Copy out every line of the data below without changing anything.

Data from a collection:

_ _ _ _

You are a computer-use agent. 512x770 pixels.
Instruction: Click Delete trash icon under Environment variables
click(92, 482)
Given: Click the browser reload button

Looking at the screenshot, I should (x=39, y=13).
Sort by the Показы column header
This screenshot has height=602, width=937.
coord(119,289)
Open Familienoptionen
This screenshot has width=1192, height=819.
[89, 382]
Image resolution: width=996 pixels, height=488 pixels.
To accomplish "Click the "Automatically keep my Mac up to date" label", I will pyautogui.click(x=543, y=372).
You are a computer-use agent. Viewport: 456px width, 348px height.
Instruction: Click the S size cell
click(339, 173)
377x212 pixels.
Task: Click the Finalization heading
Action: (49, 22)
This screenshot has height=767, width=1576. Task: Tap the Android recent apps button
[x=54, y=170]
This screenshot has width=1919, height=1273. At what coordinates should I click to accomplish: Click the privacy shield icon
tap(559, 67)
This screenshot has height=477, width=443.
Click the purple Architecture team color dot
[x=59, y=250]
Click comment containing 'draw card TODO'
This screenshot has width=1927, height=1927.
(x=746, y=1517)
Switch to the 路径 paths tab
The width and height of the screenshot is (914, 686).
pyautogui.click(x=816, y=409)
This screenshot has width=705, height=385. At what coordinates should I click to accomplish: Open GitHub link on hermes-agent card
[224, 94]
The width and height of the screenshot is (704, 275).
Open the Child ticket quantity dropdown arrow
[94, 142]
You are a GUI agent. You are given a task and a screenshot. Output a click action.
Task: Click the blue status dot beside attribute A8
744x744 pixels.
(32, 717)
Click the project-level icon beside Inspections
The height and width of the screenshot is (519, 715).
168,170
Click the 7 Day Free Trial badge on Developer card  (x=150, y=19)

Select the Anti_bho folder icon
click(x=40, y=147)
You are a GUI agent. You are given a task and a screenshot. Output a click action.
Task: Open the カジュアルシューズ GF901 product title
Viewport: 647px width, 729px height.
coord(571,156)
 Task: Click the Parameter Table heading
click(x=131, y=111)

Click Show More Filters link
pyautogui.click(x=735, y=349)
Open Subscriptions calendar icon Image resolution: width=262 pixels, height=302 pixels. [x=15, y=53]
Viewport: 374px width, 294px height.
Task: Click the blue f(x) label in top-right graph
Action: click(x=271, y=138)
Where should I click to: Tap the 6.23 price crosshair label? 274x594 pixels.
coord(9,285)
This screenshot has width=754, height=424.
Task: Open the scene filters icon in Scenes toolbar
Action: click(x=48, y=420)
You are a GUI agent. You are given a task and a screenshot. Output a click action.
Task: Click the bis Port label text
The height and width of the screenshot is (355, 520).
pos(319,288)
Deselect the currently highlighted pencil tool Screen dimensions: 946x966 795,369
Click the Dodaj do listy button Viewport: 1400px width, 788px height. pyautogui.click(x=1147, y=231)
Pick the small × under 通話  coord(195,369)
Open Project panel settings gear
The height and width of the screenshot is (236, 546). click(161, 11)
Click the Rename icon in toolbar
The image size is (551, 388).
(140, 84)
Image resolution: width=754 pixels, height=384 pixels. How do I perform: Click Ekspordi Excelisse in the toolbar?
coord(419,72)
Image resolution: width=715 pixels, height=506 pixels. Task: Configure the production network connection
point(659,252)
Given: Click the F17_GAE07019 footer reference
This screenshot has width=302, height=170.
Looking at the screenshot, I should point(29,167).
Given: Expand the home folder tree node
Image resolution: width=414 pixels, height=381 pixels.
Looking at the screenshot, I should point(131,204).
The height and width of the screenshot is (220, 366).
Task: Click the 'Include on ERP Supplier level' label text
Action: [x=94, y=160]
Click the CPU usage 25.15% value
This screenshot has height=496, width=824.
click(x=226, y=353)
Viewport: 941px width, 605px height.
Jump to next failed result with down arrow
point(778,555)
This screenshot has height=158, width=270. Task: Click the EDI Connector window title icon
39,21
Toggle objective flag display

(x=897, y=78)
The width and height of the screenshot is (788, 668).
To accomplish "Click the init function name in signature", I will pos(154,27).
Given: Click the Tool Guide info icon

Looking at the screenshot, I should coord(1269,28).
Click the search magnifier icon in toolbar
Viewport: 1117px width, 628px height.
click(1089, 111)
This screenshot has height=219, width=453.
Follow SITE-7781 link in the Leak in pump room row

_ _ _ _

**Exercise output:**
You are a computer-use agent. 512x770 pixels.
Instruction: Click Delete trash icon under Environment variables
click(92, 482)
Given: Click the browser reload button

Looking at the screenshot, I should (x=39, y=13).
Sort by the Показы column header
This screenshot has height=602, width=937.
coord(119,289)
Open Familienoptionen
This screenshot has width=1192, height=819.
[89, 382]
Image resolution: width=996 pixels, height=488 pixels.
To accomplish "Click the "Automatically keep my Mac up to date" label", I will pyautogui.click(x=543, y=372).
You are a computer-use agent. Viewport: 456px width, 348px height.
Instruction: Click the S size cell
click(339, 173)
377x212 pixels.
Task: Click the Finalization heading
Action: (49, 22)
This screenshot has height=767, width=1576. Task: Tap the Android recent apps button
[x=54, y=170]
This screenshot has width=1919, height=1273. At what coordinates should I click to accomplish: Click the privacy shield icon
tap(559, 67)
This screenshot has height=477, width=443.
Click the purple Architecture team color dot
[x=59, y=250]
Click comment containing 'draw card TODO'
This screenshot has width=1927, height=1927.
(x=746, y=1517)
Switch to the 路径 paths tab
The width and height of the screenshot is (914, 686).
pyautogui.click(x=816, y=409)
This screenshot has width=705, height=385. At what coordinates should I click to accomplish: Open GitHub link on hermes-agent card
[224, 94]
The width and height of the screenshot is (704, 275).
Open the Child ticket quantity dropdown arrow
[94, 142]
You are a GUI agent. You are given a task and a screenshot. Output a click action.
Task: Click the blue status dot beside attribute A8
744x744 pixels.
(32, 717)
Click the project-level icon beside Inspections
The height and width of the screenshot is (519, 715).
168,170
Click the 7 Day Free Trial badge on Developer card  (x=150, y=19)

Select the Anti_bho folder icon
click(x=40, y=147)
You are a GUI agent. You are given a task and a screenshot. Output a click action.
Task: Open the カジュアルシューズ GF901 product title
Viewport: 647px width, 729px height.
coord(571,156)
 Task: Click the Parameter Table heading
click(x=131, y=111)

Click Show More Filters link
pyautogui.click(x=735, y=349)
Open Subscriptions calendar icon Image resolution: width=262 pixels, height=302 pixels. [x=15, y=53]
Viewport: 374px width, 294px height.
Task: Click the blue f(x) label in top-right graph
Action: click(x=271, y=138)
Where should I click to: Tap the 6.23 price crosshair label? 274x594 pixels.
coord(9,285)
This screenshot has width=754, height=424.
Task: Open the scene filters icon in Scenes toolbar
Action: click(x=48, y=420)
You are a GUI agent. You are given a task and a screenshot. Output a click action.
Task: Click the bis Port label text
The height and width of the screenshot is (355, 520).
pos(319,288)
Deselect the currently highlighted pencil tool Screen dimensions: 946x966 795,369
Click the Dodaj do listy button Viewport: 1400px width, 788px height. pyautogui.click(x=1147, y=231)
Pick the small × under 通話  coord(195,369)
Open Project panel settings gear
The height and width of the screenshot is (236, 546). click(161, 11)
Click the Rename icon in toolbar
The image size is (551, 388).
(140, 84)
Image resolution: width=754 pixels, height=384 pixels. How do I perform: Click Ekspordi Excelisse in the toolbar?
coord(419,72)
Image resolution: width=715 pixels, height=506 pixels. Task: Configure the production network connection
point(659,252)
Given: Click the F17_GAE07019 footer reference
This screenshot has width=302, height=170.
Looking at the screenshot, I should point(29,167).
Given: Expand the home folder tree node
Image resolution: width=414 pixels, height=381 pixels.
Looking at the screenshot, I should point(131,204).
The height and width of the screenshot is (220, 366).
Task: Click the 'Include on ERP Supplier level' label text
Action: [x=94, y=160]
Click the CPU usage 25.15% value
This screenshot has height=496, width=824.
click(x=226, y=353)
Viewport: 941px width, 605px height.
Jump to next failed result with down arrow
point(778,555)
This screenshot has height=158, width=270. Task: Click the EDI Connector window title icon
39,21
Toggle objective flag display

(x=897, y=78)
The width and height of the screenshot is (788, 668).
To accomplish "Click the init function name in signature", I will pos(154,27).
Given: Click the Tool Guide info icon

Looking at the screenshot, I should coord(1269,28).
Click the search magnifier icon in toolbar
Viewport: 1117px width, 628px height.
click(1089, 111)
This screenshot has height=219, width=453.
Follow SITE-7781 link in the Leak in pump room row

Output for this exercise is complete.